If you keep your mobile app design elements consistent with the industry norms, users will have a head start on learning how to use your app.

“Easy to learn and use” makes for a quality experience.

 

3. Break Tasks Down into Manageable Pieces

Branded apps are designed to simplify tasks. Sometimes, that’s easier said than done. For example, when checking out using an eCommerce app, users need to input a lot of data:

  1. Personal order details
  2. Shipping details
  3. Billing information
  4. Payment information

On a desktop browser, entering all that information at once is no problem. On a tiny mobile device, that many input actions can be overwhelming and prone to errors.

To overcome this challenge, most mobile apps break down larger tasks into several manageable pieces. On one screen, input your personal data. Once you press “next,” you move on to the shipping information. After four simple steps, you’ve completed the checkout process without getting overwhelmed.

Breaking down tasks also helps with errors. If someone makes a mistake—which is quite possible on a mobile device—they only need to start that step over again, not the entire process. It makes for a simpler (there’s that word again), less frustrating user experience.

 

Keys to mobile app success: simplicity, easy navigation, manageable pieces, progressive disclosure, fast speed, consistency.

4. Use Progressive Disclosure

Breaking things down also applies to how you present information in your app. Nobody likes giant walls of text, especially mobile users. Progressive disclosure is when you show users a few important options and give them the choice to expand on what they want. 

An example of progressive disclosure would be if this blog was presented with just the headings visible, and you could click on the ones you want to expand. If you’re not interested in learning about navigation components, you could keep it hidden for a cleaner (simpler) screen layout.
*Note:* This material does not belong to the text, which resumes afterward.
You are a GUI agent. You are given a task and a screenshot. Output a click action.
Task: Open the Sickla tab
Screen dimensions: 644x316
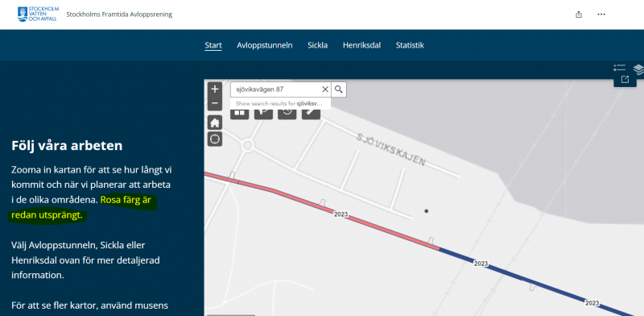317,45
Progressive disclosure gives users access to every little piece of information on the page without completely overwhelming them with text.

5. Maintain Design Consistency

The best way to eliminate confusion—which supports a quality user experience—is to maintain consistency throughout your app. There are three areas you need to keep consistent:

  • Visual Consistency – fonts, labels, and colors should be consistent in all parts of your app.
  • Functional Consistency – interactive elements and navigation should work the same no matter where you are in the app.
  • External Consistency – features should be similar across your products and websites so customers can apply their current knowledge to your other offerings.
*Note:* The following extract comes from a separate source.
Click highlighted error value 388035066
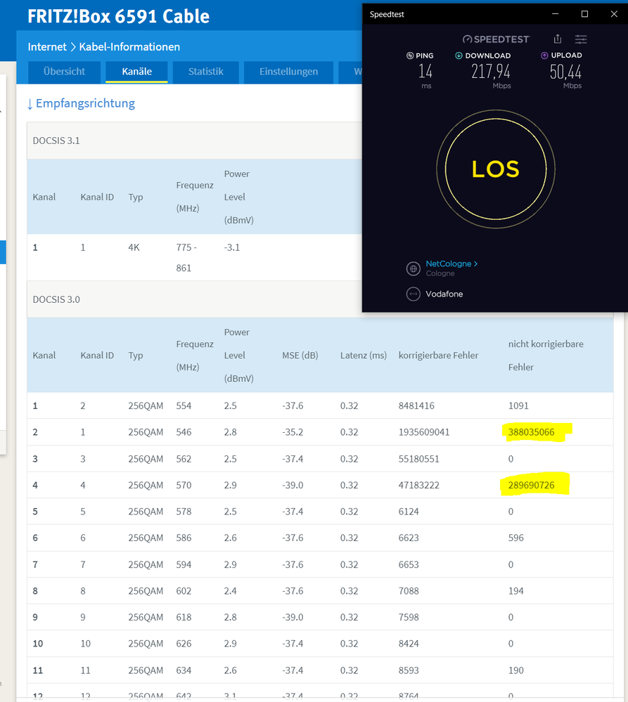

When you keep your mobile app design elements consistent, users don’t need to relearn how to navigate every time they visit a new page. Imagine if every product on Amazon had a different layout and navigation. It doesn’t matter how good free 2-day shipping is; you probably still wouldn’t use the app.

6. Make It Fast

Anything dealing with technology or the internet is all about speed. If it’s not fast, people don’t want to use it. According to research, 47% of internet users expect a page to load within 2 seconds. If you force users to wait around to load massive images and features, they’re not going to have a quality experience with your app.

Of course, things need to load. There’s no avoiding it. Luckily, there are a few tricks you can use to make app pages feel like they load faster than they really do:

  • Load just enough of the page to be visible on the screen.
  • Show a progress bar or wheel, indicating the system is working.
  • Use skeleton loading screens that mimic the content layout to keep users engaged while waiting.
  • Distract users with fun loading animations while they wait.

Technology users are impatient. If your app is slow, users will get frustrated and find a different one. The faster they can get content, the better the user experience will be.


 

Design Your App with Users in Mind

When you design a mobile app for your business, keep your users in mind. What would make their experience the best it could possibly be? Include only mobile app design elements that support simplicity, speed, and ease of use, and you can’t go wrong.